--- Provided records Enclosed Below ---
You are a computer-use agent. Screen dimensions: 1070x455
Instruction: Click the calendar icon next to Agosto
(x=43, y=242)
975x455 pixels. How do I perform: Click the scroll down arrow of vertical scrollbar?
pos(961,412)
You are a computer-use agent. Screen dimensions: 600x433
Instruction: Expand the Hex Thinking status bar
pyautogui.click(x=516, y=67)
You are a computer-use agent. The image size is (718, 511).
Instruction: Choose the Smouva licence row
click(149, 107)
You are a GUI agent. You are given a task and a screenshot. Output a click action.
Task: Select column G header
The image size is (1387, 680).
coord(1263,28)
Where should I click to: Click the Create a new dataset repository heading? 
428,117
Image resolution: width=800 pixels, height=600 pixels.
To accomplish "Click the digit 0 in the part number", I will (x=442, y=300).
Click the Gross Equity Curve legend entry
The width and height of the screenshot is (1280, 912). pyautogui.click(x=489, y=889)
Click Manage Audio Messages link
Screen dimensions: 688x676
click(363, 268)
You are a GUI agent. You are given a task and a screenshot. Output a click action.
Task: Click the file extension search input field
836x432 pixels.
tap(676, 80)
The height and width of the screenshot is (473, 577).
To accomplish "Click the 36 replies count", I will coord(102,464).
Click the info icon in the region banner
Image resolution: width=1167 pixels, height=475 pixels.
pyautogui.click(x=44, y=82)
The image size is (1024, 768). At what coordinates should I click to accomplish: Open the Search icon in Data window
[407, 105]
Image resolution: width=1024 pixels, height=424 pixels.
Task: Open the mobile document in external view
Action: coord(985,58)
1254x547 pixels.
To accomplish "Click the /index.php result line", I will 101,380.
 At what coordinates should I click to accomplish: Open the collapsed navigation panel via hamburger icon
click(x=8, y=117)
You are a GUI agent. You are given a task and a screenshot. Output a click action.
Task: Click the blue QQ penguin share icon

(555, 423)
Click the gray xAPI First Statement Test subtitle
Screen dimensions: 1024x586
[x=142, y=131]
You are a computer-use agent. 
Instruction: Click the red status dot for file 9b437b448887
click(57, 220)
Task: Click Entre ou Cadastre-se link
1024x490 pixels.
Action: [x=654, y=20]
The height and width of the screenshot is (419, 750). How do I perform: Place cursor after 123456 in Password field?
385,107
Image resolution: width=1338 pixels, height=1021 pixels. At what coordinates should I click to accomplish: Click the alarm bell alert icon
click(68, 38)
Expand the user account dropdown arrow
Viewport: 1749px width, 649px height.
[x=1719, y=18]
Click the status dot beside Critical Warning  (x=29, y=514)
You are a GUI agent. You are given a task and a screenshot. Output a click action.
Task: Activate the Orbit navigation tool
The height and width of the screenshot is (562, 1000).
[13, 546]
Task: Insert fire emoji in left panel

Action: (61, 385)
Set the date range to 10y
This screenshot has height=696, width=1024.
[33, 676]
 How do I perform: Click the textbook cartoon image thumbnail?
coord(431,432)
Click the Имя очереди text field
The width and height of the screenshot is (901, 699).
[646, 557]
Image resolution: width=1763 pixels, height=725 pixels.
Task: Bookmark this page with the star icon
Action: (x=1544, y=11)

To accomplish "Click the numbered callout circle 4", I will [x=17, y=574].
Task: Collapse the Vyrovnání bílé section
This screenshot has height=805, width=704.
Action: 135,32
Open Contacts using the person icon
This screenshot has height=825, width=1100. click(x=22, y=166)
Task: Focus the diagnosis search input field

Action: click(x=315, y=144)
--- End of Enclosed Provided records ---
Filter the lines above, keeping each one that contains the string "computer".

Your solution ::
You are a computer-use agent. Screen dimensions: 1070x455
You are a computer-use agent. Screen dimensions: 600x433
You are a computer-use agent. The image size is (718, 511).
You are a computer-use agent. 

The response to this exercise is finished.